文藝評論家=山崎行太郎の『 毒蛇山荘日記(1)』

文藝評論家=山崎行太郎の政治ブログ『毒蛇山荘日記1(1) 』です。

■川村湊氏の「伊藤整賞受賞」を祝う会

 昨夜は、文藝評論家・川村湊さんが伊藤整賞を受賞したことを祝うパーティーが、市ヶ谷のアルカディアであった。100人全後の人が出席し盛況だったが、いつになくなつかしい顔が多いのに驚いた。僕は、文壇関係には語るほどの人間関係はないが、それでも随分なつかしい顔を発見し、お互いに歳をとったものだなあ、と感じたのだった。

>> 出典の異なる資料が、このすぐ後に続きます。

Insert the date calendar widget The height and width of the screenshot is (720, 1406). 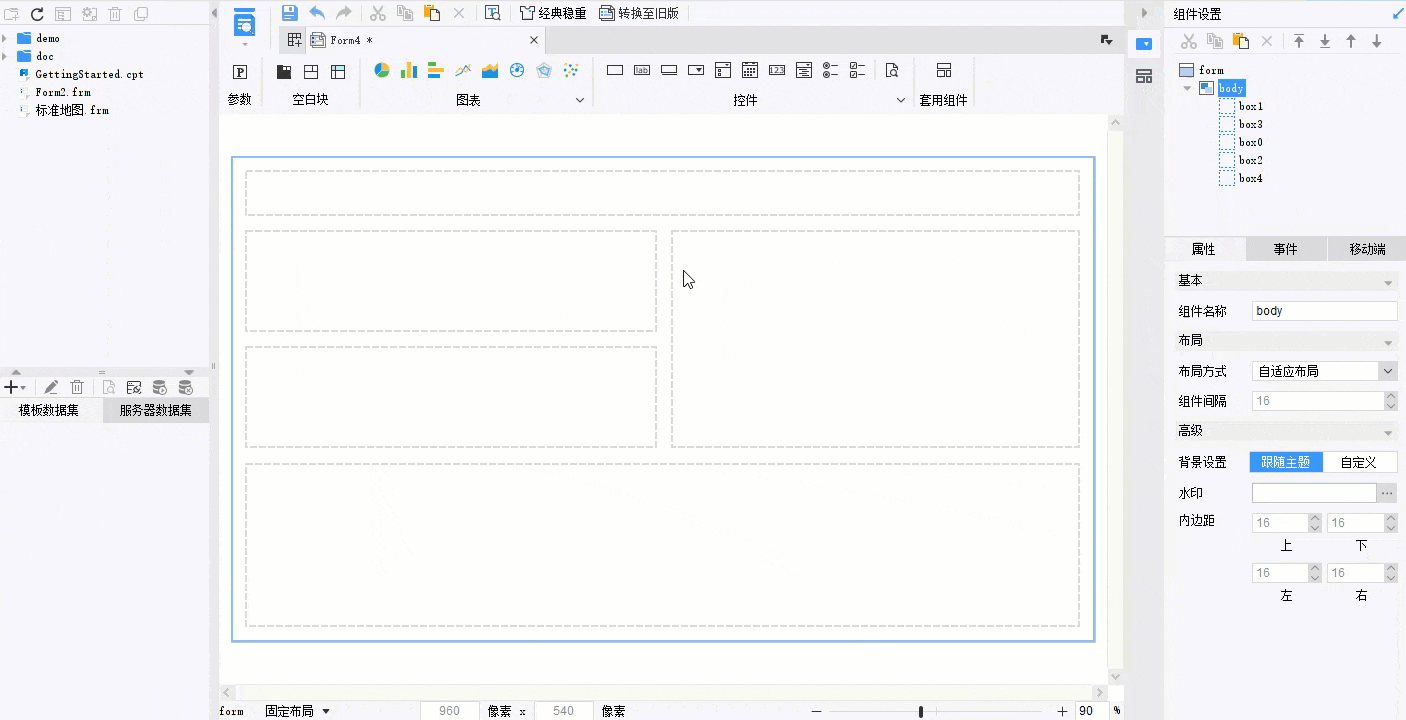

 30代に、批評研究会というものに参加して川村さんとは知り合ったのだが、その頃からの知り合いが多い。岩佐荘四郎もそのころの知り合いだ。研究会が終わると新宿のゴールデン街に連れていってくれて、いろいろな秘密の怪しげな場所を教えてくれたのが岩佐荘四郎さん(現・関東学院大学教授)だった。そしてその時、岩佐さんが「愛弟子」のように連れ歩いていたのがまだ早稲田の学生だった「重松清」だ。その後直木賞を受賞し今や飛ぶ鳥を落とす勢いの重松清だが、その頃はともに路地から路地へと岩佐さんの後をついて歩いたものだ。
 その岩佐さんと会うのも随分久しぶりだった。大隈会館で行われた岩佐さんの出版会以来のように思われる。顔はすぐにわかったが、初めは「岩佐」という名前が思い出せずあせった。岩佐さんは、今は穏健な国文学研究者だが、昔はかなりの豪傑だったらしい。その岩佐さんをモデルにしたような小説が三田誠広氏の『愛の行方』である。と、教えたら、是非読みたいと岩佐氏は喜んでいた。

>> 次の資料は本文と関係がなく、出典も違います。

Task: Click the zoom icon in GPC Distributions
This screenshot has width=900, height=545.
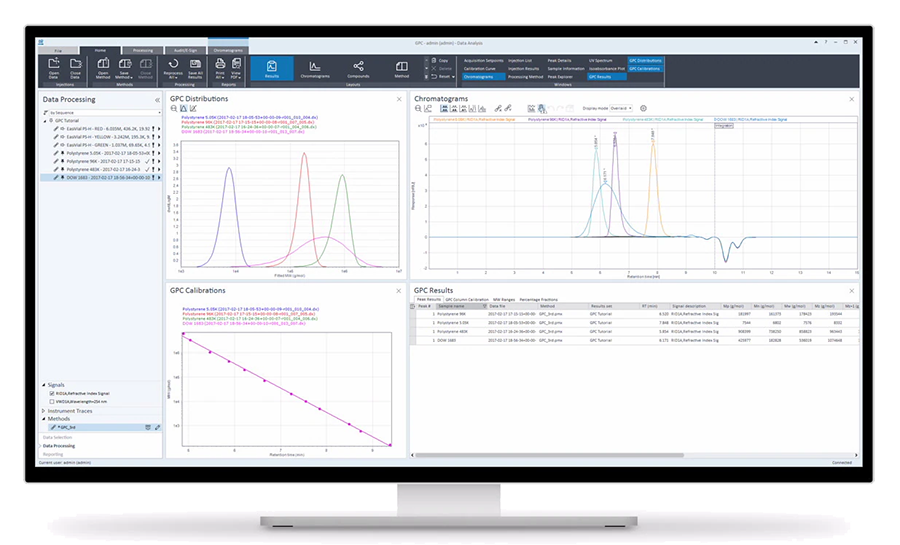Action: [x=173, y=108]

 作家の宮内勝典さんと会うのも久しぶりだった。宮内さんとはホームページの話で盛り上がった。鹿児島の高校の先輩なので、政治思想などはまったく相反しているのだが(右と左?)、そんなことは問題にせずに、いつ会ってもやさしく話し掛けてくれる。ありがたいことだ。そこへ坂上弘さんが近づいてきたので、宮内さんを紹介する。実は、坂上さんも鹿児島で中学時代を過ごしているので、その話をすると宮内さんはびっくりしていた。
 鹿児島つながりが出来たところで、長州出身(山口県下関)の坂本忠雄さん(元「新潮」編集長)に呼びとめられて、近づいていくと、しきりに「薩摩は一人一殺だよ。一人一殺でがんばれ。」と励ましてくれる。批評のスタイルのことらしい。そこで僕は白洲正子邸見学の話をする。ついでに白洲正子の祖父・橋口某は薩摩藩士で「テロリスト」だったという話なども。坂本さんは「僕は長州だよ。」と近くにいた金子昌夫さんに自慢していた。新「薩長同盟」でも?